Although previous mouse models of prenatal hypoxia have been described (Baud et al., 2004; Mallard and Vexler, 2015), many are primarily used to study the effects of chronic hypoxia throughout gestation. Other prenatal models of transient injury are more challenging to execute (such as late gestation uterine artery ligation) (Kubo et al., 2017). Sheep models of transient and mild hypoxia-only injury require specialized equipment, ample resources, and are not amenable to genetic manipulation (McClendon et al., 2017; McClendon et al., 2019). Here, we characterize a protocol to induce transient, mild, hypoxic injury in prenatal mice.
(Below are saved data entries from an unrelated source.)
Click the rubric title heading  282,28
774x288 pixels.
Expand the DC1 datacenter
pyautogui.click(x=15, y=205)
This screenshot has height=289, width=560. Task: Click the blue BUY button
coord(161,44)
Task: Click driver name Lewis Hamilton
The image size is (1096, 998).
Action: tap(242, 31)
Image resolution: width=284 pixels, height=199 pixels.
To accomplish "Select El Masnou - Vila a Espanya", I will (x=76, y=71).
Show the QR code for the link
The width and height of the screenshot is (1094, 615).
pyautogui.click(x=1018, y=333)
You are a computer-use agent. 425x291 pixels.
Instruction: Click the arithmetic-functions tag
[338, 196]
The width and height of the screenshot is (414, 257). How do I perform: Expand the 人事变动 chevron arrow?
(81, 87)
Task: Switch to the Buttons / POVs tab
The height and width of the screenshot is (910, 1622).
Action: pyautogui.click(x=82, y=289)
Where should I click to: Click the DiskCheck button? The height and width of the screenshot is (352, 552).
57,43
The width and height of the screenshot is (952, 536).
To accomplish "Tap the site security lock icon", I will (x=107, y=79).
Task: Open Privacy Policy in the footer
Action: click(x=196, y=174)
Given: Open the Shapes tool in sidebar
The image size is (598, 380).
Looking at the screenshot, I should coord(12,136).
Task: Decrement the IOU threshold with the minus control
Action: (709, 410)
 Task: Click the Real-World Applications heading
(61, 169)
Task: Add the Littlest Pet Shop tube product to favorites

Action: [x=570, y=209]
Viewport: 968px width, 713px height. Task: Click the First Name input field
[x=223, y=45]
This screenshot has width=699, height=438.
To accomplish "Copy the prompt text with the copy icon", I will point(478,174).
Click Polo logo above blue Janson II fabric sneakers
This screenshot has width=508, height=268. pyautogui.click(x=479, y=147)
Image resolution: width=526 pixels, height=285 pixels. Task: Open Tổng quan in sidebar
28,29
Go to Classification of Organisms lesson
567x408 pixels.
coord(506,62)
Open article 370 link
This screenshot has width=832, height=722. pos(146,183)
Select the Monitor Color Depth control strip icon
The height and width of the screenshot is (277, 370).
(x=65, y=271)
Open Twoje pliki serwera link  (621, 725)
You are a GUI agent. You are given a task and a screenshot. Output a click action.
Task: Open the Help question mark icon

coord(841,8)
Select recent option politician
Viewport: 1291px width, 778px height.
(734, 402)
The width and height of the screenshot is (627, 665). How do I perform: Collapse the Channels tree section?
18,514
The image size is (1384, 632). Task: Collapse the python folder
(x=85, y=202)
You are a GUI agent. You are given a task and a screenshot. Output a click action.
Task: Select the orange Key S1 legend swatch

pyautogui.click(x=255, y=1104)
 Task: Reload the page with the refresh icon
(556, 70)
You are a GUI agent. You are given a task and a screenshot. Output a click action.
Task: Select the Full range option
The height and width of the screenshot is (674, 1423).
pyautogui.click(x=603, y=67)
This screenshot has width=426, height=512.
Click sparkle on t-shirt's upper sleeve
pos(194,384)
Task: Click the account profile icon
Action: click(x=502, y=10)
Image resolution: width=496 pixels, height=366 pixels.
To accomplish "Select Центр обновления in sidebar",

Previously, we have used this model to characterize the effect of late gestation (embryonic day 17.5) transient prenatal hypoxia (5% FiO₂) on long-term neurodevelopmental and anatomical features in mice (Cristancho et al., 2022). Our studies showed increased levels of hypoxia-inducible factor 1 alpha (a marker of hypoxic exposure) in the brains of fetal mice exposed to prenatal hypoxia. Mice exposed to hypoxia had decreased weights at postnatal day 2. Hypoxic exposure also led to decreased seizure threshold in mice. In addition, both male and female hypoxic mice showed abnormalities in grip strength and repetitive behaviors. Finally, male hypoxic mice had increased anxiety-like behaviors, while female hypoxic mice showed abnormalities in social interaction. We hope that future researchers may use this model to investigate the mechanisms underlying mild and preterm HIE and elucidate the maternal–placental–fetal factors underlying neurodevelopmental outcomes in preterm children exposed to transient hypoxia.